1) Are these kinds of problems somewhat hard merely because students forget? I can think of several more reasons:

- The problem itself is somewhat challenging, however it's far from over their heads!
- The student never experienced a question like this in Geometry; perhaps questions like these were in the B or C or D exercises in the text and were never assigned or only for the "honors" students? Do you recall seeing a problem similar to this in the textbook from which you taught?
- The student did not take a formal course in geometry
- The topic was covered in a cursory manner or perhaps not at all because of time crunch. That's the whole point of a standardized curriculum, isn't it? To know what is needed to be covered and plan accordingly. Of course, I'm a realist enough to know the myriad of reasons why the best laid plans oft go .........
- Students don't remember how to start because
**key geometry strategies were not explicitly stated and reiterated ad nauseam.**Were your students asked daily to begin by reciting the key strategies such as those for circle and sphere problems? Were they placed on index cards or blocked out in a particular section of their notebook?: **DRAW THE BEST DIAGRAM YOU CAN**(and believe me, I'm no artist!)- Always locate the CENTER of circles, spheres and label the point
- Label the measurements of all segments (angles) - I know, everyone does that!
**Successful problem-solving in mathematics is based on finding relationships!
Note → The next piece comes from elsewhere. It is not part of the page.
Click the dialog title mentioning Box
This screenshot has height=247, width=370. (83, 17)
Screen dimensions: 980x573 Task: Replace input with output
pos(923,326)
Were guiding/leading questions asked**- What do the cone and sphere have in common?
- TRUE FALSE The height of the cone is the same as the diameter of the sphere. EXPLAIN!
- Was the student exposed to the strategy of comparing the 2-dimensional analogue of the 3-D problem? Would it be a right triangle in a circle? Equilateral triangle inscribed in a circl or???
- Oh and yes...
**Draw the radius of the sphere (or circle) so that it is the hypotenuse of some right triangle!**

*"All Truth passes through Three Stages: First, it is Ridiculed... Second, it is Violently Opposed... Third, it is Accepted as being Self-Evident."*- Arthur Schopenhauer (1778-1860)

*You've got to be taught To hate and fear, You've got to be taught From year to year, It's got to be drummed In your dear little ear You've got to be carefully taught.*--from South Pacific

## 1 comment:

The trickiest piece is reducing this to 2 dimensions. Without that insight, I think this problem gets stopped in its tracks.